Homofobia em questão no Brasil

Enviada em 16/08/2018

De acordo com o artigo 5º da Constituição, todos os cidadãos são iguais perante a lei, independentemente de características pessoais. No entanto, por mais que essa ideia de isonomia faça parte do conjunto de leis do Brasil, nota-se que, em inúmeros casos, indivíduos são subjugados e privados de direitos, como ocorre com os homossexuais, tendo como fatores o legado histórico da política brasileira e a ineficiência do poder público.

Primeiramente, é importante resgatar o passado marcado pela intolerância a fim de justificar a perpetuação da violência ligada à orientação sexual da vítima. Em 1964, com o início da Ditadura Militar, diversos grupos sociais foram perseguidos pelos aparatos do governo. O grupo LGBT, por exemplo, na lógica do regime instalado, representava um “risco” à família, aos costumes e à sociedade brasileira, sendo, pois, tido como imoral e passível de punição. Essa lógica perversa foi assimilada por parte dos brasileiros, sendo repassada pelas gerações, encontrando espaço para manifestação ainda nos dias de hoje. Exemplo disso é o candidato a presidente Bolsonaro, o qual é autor da fala: “Seria incapaz de amar um filho homossexual. Prefiro que um filho meu morra num acidente do que apareça com um bigodudo por aí.”, quando questionado pela revista Playboy sobre casais homoafetivos.

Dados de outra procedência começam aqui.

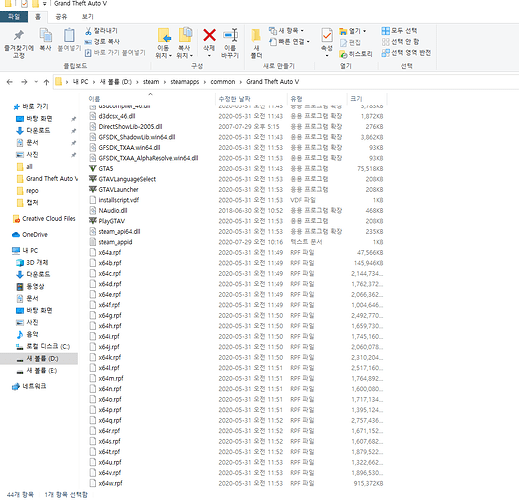Screen dimensions: 519x500
Task: Switch to the Share (공유) ribbon tab
Action: (61, 17)
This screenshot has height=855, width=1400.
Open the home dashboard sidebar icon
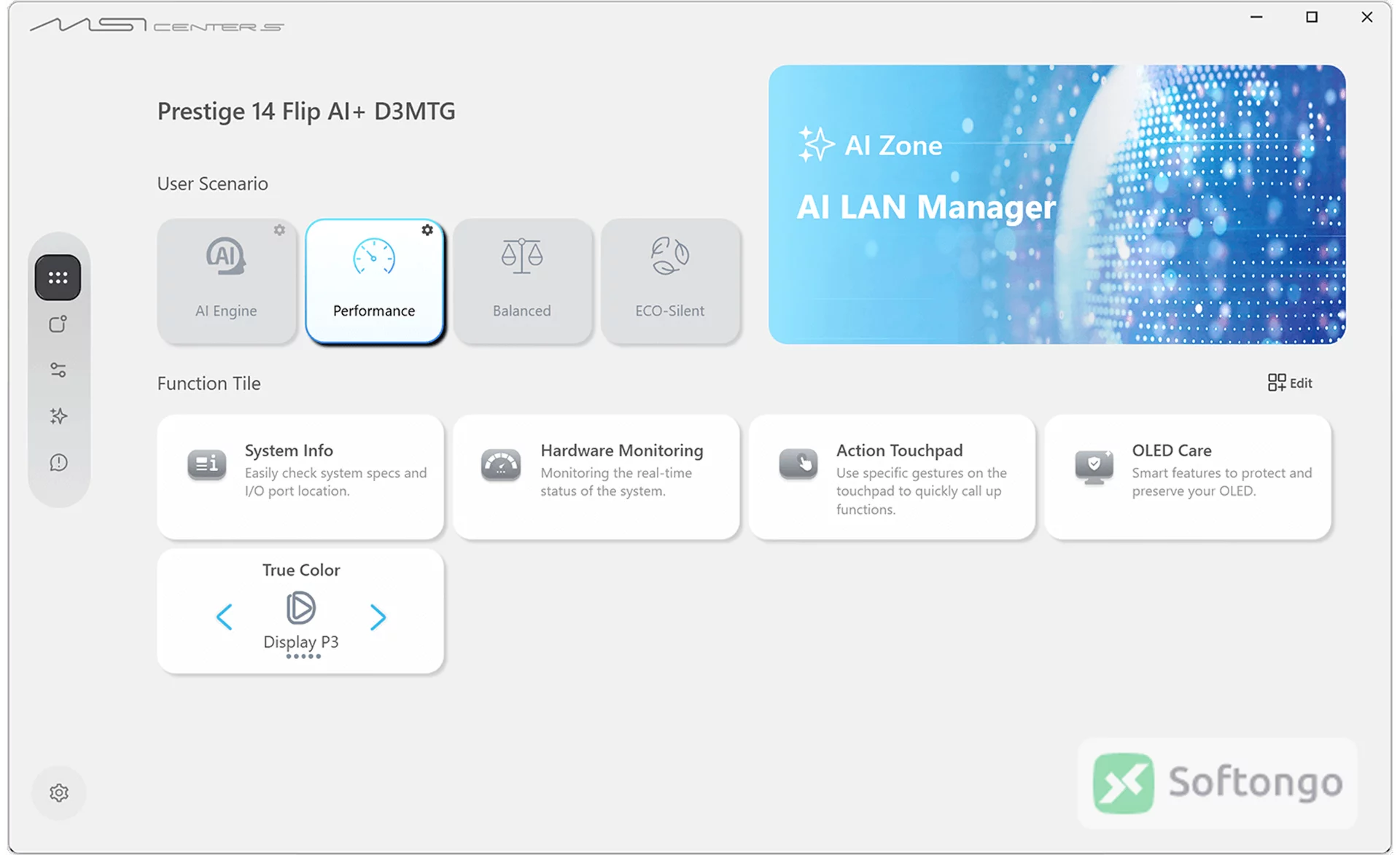click(x=58, y=278)
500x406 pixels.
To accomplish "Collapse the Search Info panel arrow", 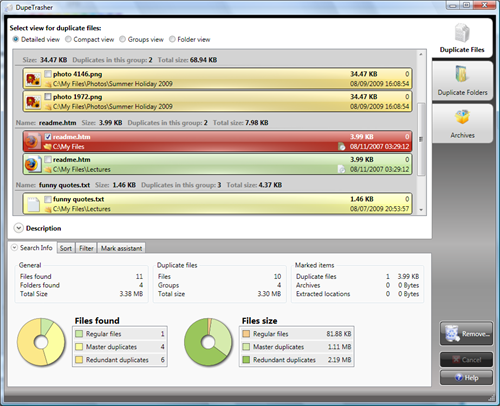I will click(x=14, y=248).
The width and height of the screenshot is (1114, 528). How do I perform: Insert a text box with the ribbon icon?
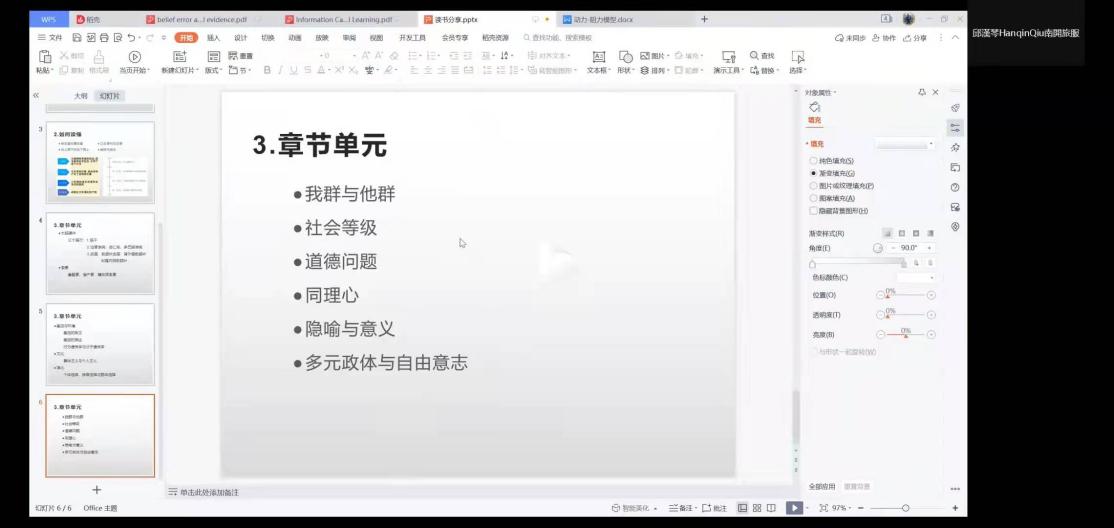[x=598, y=56]
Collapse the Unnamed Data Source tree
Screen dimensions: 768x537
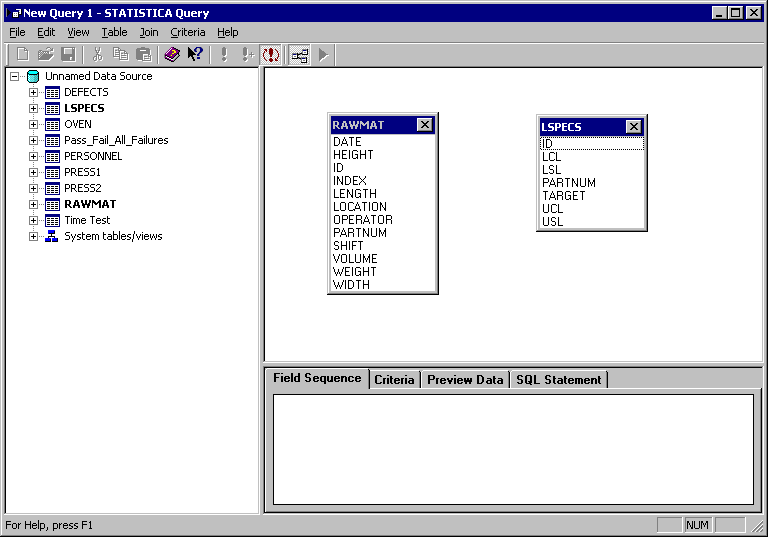pos(14,76)
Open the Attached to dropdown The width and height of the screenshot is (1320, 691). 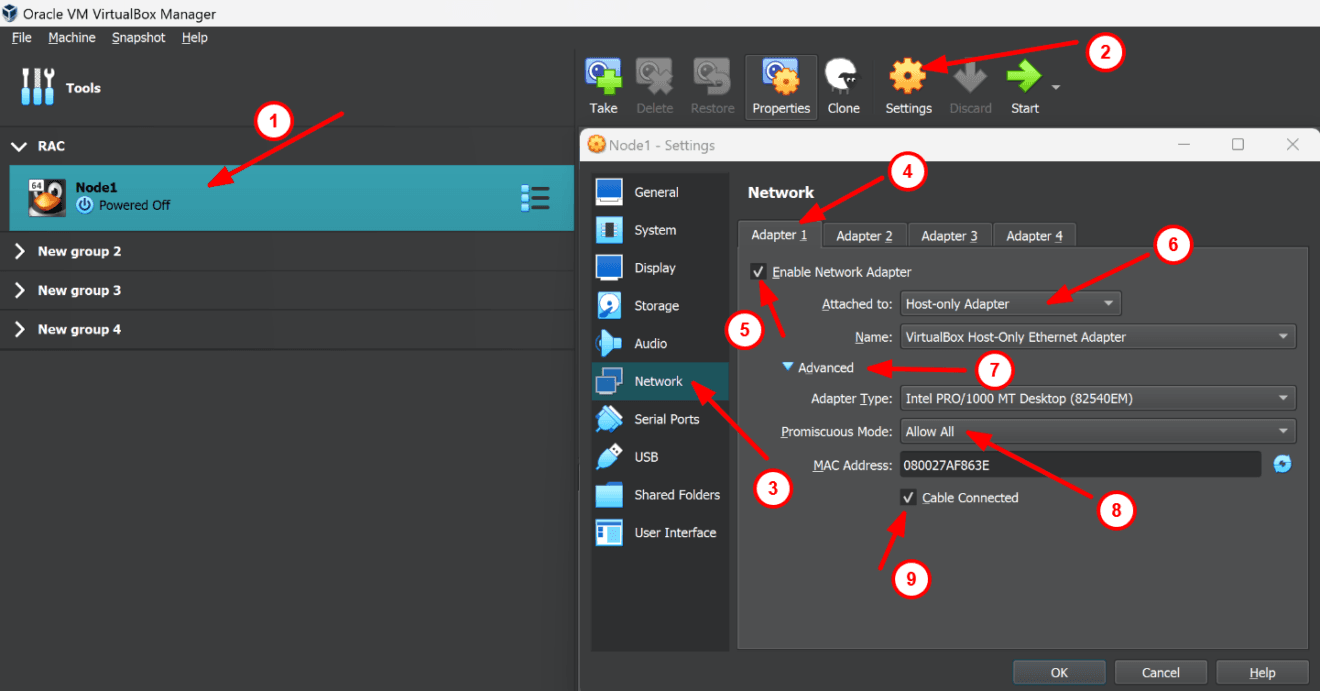click(x=1010, y=303)
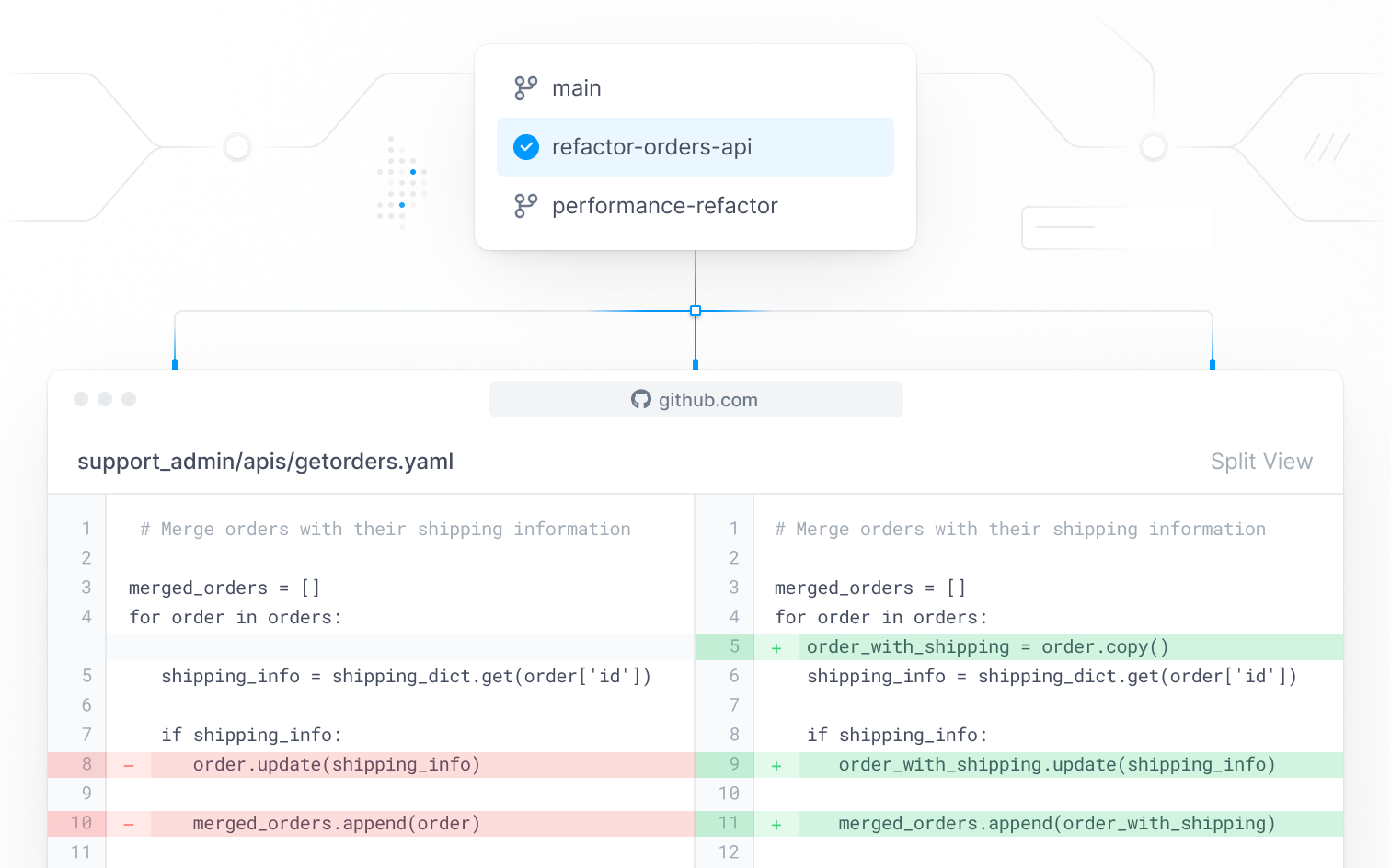Select the refactor-orders-api branch
This screenshot has width=1391, height=868.
[651, 146]

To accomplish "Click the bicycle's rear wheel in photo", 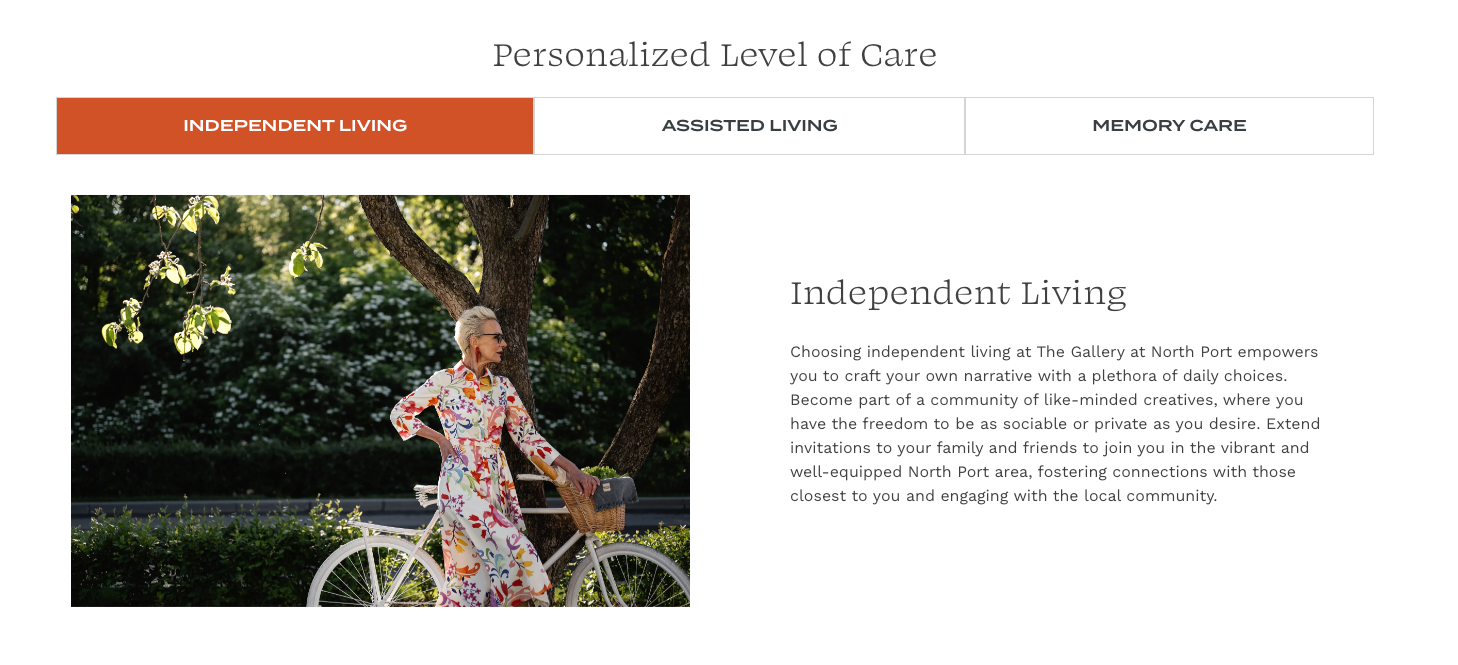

Outrossim, outro fator que impulsiona a persistência de ataques aos homossexuais é a negligência do Estado ao lidar com esse tipo de violência. De acordo com o Grupo Gay da Bahia, mais de 1,6 mil pessoas foram assassinadas nos últimos cinco anos por motivações homofóbicas, dado que classifica o Brasil como um dos países mais intolerantes do mundo. Entretanto, a Constituição Federal mostra-se falha e ultrapassada, haja vista que, por mais que seja notável, a homofobia ainda não é classificada como crime, sendo, dessa forma, perpetuada por agressores que se sentem impunes.

Diante dessa análise, torna-se evidente a necessidade de combater a problemática em questão, assegurando o princípio romano de isonomia. Segundo a “ética da discussão” de Jurgen Habermas, filósofo alemão, o ser humano deve, por meio da discussão, buscar caminhos para abordar questões morais e éticas. Sendo assim, cabe à escola, por meio do diálogo, debater sobre a homofobia em palestras e rodas de conversa com os alunos, evidenciando suas consequências negativas e enfatizando a necessidade do jovem respeitar o outro da forma como ele é. Além disso, ONGs ligadas às questões sociais devem, utilizando os canais de comunicação de massa, tais como “Facebook” e “Twitter”, divulgar dados sobre a violência ao grupo minoritário dos homossexuais, buscando, assim, evidenciar a dimensão do problema e motivar a população a pressionar o governo no que se refere à criminalização da homofobia, além de ser consciente na hora de escolher seus representantes.